For context, in the past years and months I have come to know those things of reality which carry weight, those things which parents protect their children from: the horror of war, the void of depression, the terrible, unspeakable sins people commit, the greater passage of time and our meaning in it, and so on. I feel them pressing down on me whenever I am at a large gathering of people, and in the greatest communal moments of life. I also feel them in the moments of peace, when everyone is resting. They make me value and wish to protect the good things in the world more.

Through various experiences and relationships, I have come to see that every thing that people look for pleasure or satisfaction in, in this world, is broken. People, parties, events, experiences, activities, food, relationships; it’s all cracked, like a mirror hit with a hammer. I have known this to an extent for a long time, but in the past week, the last things on Earth which I still believed to be capable of satisfying me were shown to be broken. I saw that there was nothing left in the world that I could hope to be satisfied by. The world seemed empty and dark, black and formless. For a tiny moment, I considered wanting to be in heaven. It seemed as though there was nothing to live for, all the good things were no longer perfect.

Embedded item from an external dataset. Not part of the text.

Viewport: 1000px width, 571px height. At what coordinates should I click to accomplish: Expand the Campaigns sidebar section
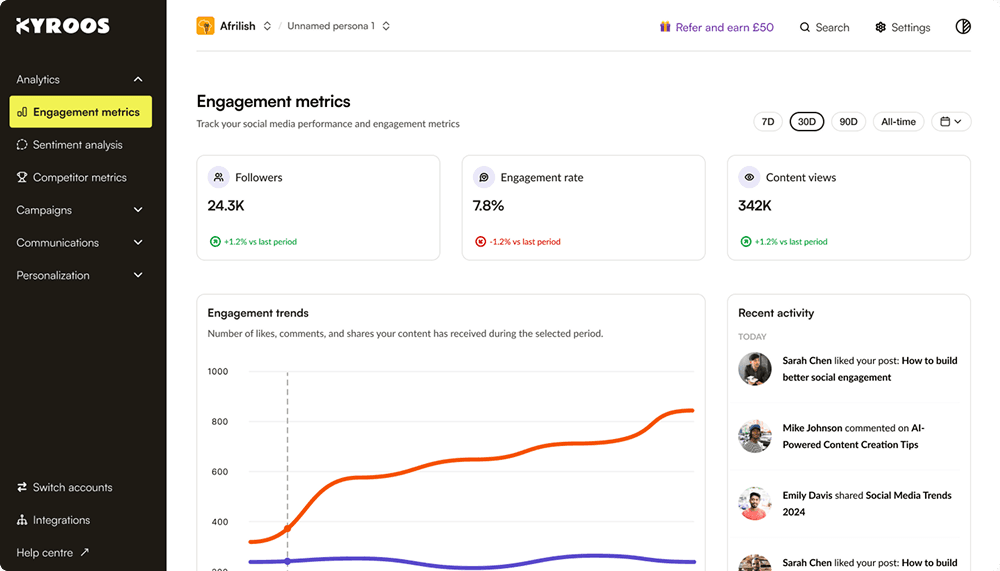tap(138, 211)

The feeling only lasted for a moment, then it was gone. I feel as though God wants me to keep on doing things here, for him. He has given me some spark in my heart which keeps me from depression. I need not despair because the world cannot satisfy me; God is my strength and my satisfaction.

So, I continue on in this world. I am happy to take small moments of joy, small reflections in the pieces of the cracked mirror, such as they are found, but I know that this world has nothing for me. I am only visiting here for a time; my final destination is heaven, my true home.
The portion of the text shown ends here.